6. In the instant case under Section 39 of the Arms Act, power of consent lies with the District Magistrate. The definition of 'District Magistrate', as per the Arms Rules, 1962 envisaged in Rule 2 (f) is reproduced as under:--

'2. Interpretation.--.......... .......... .......... ..........(a) ..:.......(b) ..........(c) ..........(d) ..........(e) .......... (f) 'District Magistrate', includes-- (ii) in relation to any district or part thereof, an Additional District Magistrate or any other officer specially empowered in this behalf by the Government of the State concerned.'

These rules have been framed by the Central Government having power under Sections 5, 9, 10, 11, 12, 13, 16, 17, 18, 21, 41 and 44 of the Arms Act. Under Section 44 the Central Government is empowered to make rules for carrying out the purposes of Arms Act and under Clause (x) of rules can be framed for any other matter is put or may be prescribed. Therefore, sanction granted by the Additional District Magistrate is a valid sanction and does not suffer from any voice of illegality.
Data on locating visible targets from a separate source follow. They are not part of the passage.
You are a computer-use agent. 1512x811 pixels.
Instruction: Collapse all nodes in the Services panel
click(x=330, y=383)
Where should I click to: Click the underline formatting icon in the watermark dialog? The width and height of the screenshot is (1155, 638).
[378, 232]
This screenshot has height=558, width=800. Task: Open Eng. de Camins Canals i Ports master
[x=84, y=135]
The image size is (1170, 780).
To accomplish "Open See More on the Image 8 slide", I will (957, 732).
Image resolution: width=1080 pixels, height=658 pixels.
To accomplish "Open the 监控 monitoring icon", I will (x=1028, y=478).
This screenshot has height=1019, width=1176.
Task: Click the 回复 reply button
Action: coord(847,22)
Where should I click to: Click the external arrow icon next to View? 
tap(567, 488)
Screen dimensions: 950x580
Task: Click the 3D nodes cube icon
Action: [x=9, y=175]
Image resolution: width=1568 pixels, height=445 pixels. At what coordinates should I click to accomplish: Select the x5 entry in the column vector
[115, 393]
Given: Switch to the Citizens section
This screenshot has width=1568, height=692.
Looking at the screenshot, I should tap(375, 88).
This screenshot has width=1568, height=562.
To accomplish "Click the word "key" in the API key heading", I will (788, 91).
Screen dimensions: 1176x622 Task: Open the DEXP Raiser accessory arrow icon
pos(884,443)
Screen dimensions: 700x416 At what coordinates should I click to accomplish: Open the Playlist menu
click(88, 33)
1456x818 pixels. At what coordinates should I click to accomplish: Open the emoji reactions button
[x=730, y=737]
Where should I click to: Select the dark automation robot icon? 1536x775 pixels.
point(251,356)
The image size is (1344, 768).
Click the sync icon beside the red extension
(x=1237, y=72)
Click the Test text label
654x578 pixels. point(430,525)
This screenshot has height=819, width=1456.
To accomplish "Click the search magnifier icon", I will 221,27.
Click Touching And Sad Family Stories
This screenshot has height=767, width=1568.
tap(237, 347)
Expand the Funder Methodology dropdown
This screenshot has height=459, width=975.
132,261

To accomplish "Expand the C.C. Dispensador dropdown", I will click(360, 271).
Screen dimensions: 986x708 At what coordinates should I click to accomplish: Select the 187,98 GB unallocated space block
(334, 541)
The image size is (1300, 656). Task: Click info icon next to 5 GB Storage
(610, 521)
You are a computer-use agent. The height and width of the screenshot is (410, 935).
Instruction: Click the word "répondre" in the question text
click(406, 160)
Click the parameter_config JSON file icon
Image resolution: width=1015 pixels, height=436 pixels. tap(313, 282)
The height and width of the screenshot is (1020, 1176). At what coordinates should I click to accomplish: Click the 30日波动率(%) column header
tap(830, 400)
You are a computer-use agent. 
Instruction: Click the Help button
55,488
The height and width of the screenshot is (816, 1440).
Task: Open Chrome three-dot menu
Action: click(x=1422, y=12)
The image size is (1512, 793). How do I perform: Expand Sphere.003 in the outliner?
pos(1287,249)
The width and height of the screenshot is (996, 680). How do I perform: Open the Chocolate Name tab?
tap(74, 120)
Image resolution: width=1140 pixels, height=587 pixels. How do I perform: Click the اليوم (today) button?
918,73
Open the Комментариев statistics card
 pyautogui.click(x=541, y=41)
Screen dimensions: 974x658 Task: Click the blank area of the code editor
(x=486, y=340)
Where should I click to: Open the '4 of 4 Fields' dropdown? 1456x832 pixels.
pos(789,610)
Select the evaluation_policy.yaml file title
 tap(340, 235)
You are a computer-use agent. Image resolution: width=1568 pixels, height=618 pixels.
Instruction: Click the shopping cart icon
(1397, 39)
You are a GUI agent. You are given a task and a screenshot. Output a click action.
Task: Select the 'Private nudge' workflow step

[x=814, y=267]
7. It would be relevant to mention here that learned Lower Appellate Court in Paragraph 10 of its judgment while dealing with this question, has failed to consider Arms Rules mentioned hereinabove and has taken recourse to Section 20 of the Code defining Executive Magistrate whereas this Provision is not applicable in absence of the specific notification empowering the Additional Magistrate to use the power of the District Magistrate under the Arms Act. There is no such notification brought to the notice to this Court issued by the State Government authorizing the Additional Magistrate to use power under Section 39 of the Arms Act to grant sanction for prosecution. This Court is of the opinion that the sanction granted by the Additional Magistrate, in the present case Ex. P-4 is a valid sanction as per the Provision under Section 39 of the Arms Act read with Rule 2 (f) (ii) of the Arms Rules. Therefore, there is no substance in the submission of the Counsel for the applicant challenging the sanction to prosecute the applicant granted by the Additional Magistrate, Indore.

8. Consequently, this criminal revision stands dismissed.